The commission "must be more strict," Milan Martin Cvikl, the member of the Court of Auditors responsible for the report, said in a press statement.

"It is not sufficiently aware of what is happening on the ground and it is not applying the rules consistently," he said.

Since the debt crisis, the EU has been empowered to slap penalities on countries that violate pre-agreed deficit or debt targets, but the commission has yet to apply these newly-acquired measures to the rule breakers.

The 120-page report said that even though "detailed procedures and guidelines" on budgetary discipline exist, "there are problems with the commission's implementation of these tasks.

"This is because the Commission did not make full use of its powers to enforce" compliance by member states in applying the rules.

The report also cites a lack of resources and "poor record-keeping" from the commission's teams.

The report was based on studies of the work between 2009 and 2015 with six EU countries: Italy, France, Germany, Czech Republic, Cyprus and Malta.

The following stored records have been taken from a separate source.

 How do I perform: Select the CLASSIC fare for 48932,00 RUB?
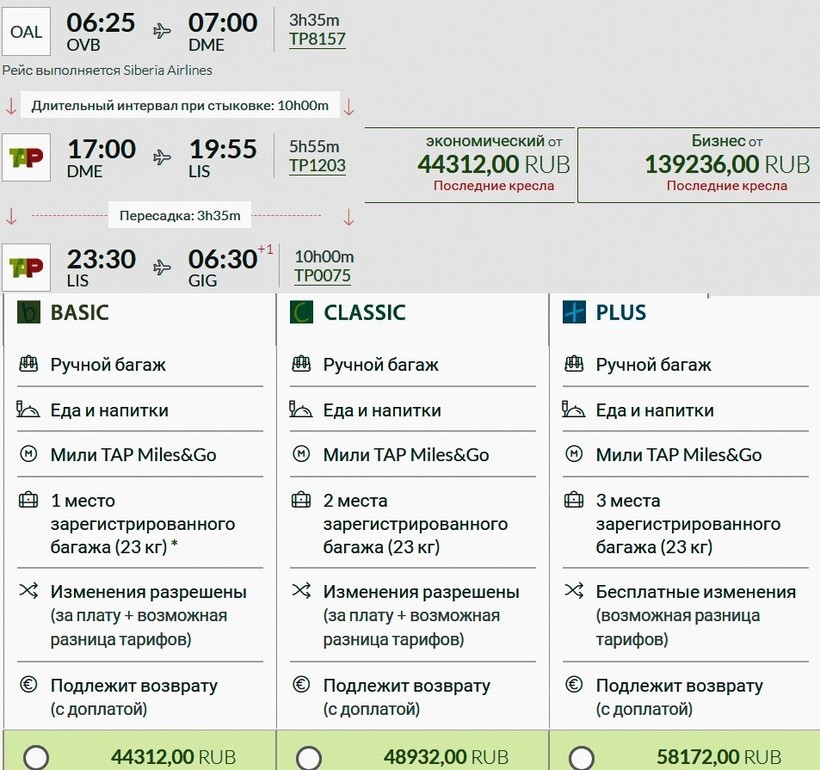pos(309,757)
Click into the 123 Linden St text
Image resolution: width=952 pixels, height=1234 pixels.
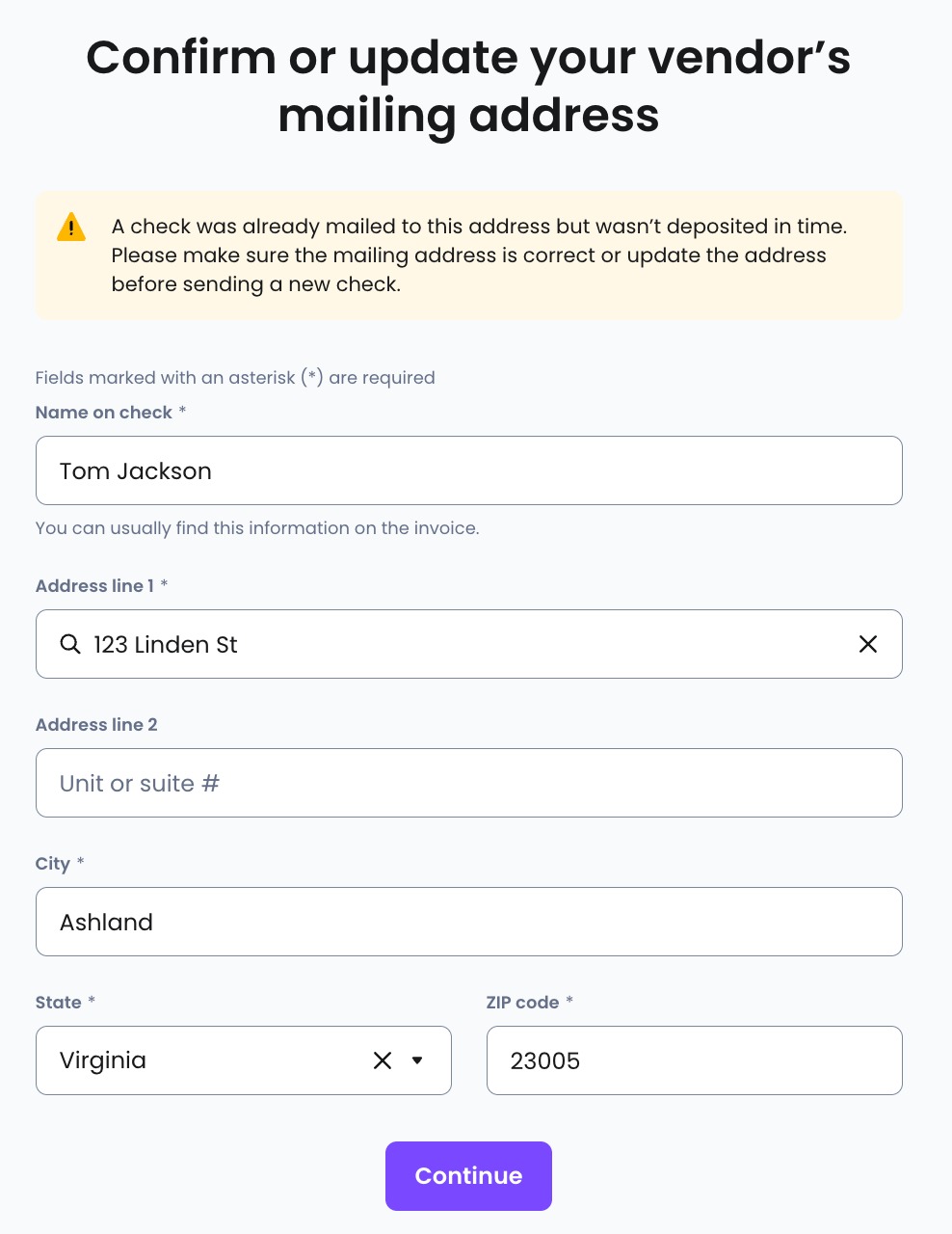(166, 644)
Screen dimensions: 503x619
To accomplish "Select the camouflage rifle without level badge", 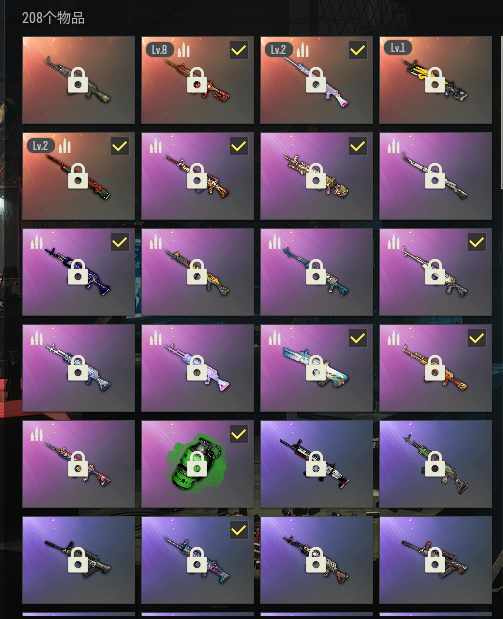I will pos(79,80).
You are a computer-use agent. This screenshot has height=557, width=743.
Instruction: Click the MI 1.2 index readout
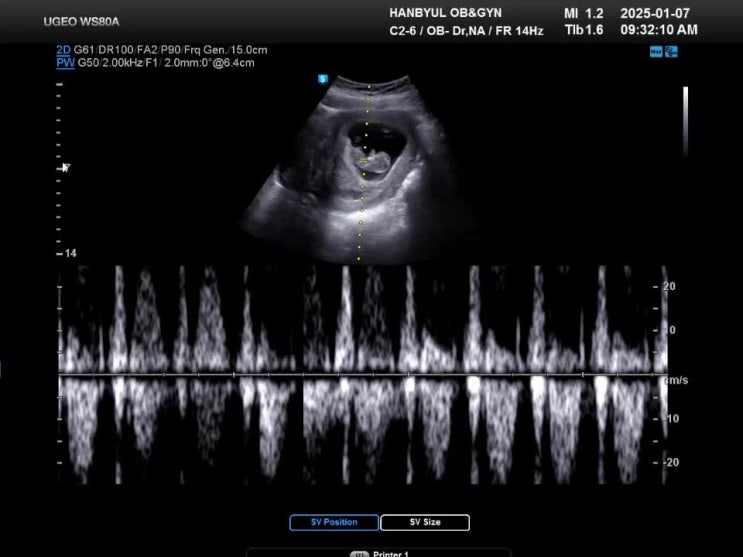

Italy and France have consistently come in the cross-hairs of the European Commission for repeated violation of public spending targets.

But the countries, two of the most powerful members of the EU, have eluded punitive measures by the commission, which has drawn criticism that Brussels will not dare challenge governments on so sensitive an issue.

As an example, the auditors said last year's recommendation to grant France another reprieve "did not contain data in support of the baseline scenario... or any detail of additional discretionary revenue measures" France had promised in return for the delay.

At a news briefing, Commission spokeswoman Annika Breidthardt said the EU welcomed the court's work, "which can contribute positively to our own continuous effort to improve the functioning of the ... process".

Italian Prime Minister Matteo Renzi said earlier this month that the country would keep its pledge to reduce its debt ratio in 2016 for the first time in eight years.

The economy grew by 0.8 percent in 2015 after three consecutive years of contraction. But growth has been sluggish since, with forecasts for the first and second quarter of this year at 0.3 percent.

Growth would need to pick up speed in the second half of the year in order to reach the 1.2 percent target for 2016, down from the previous forecast of 1.6 percent.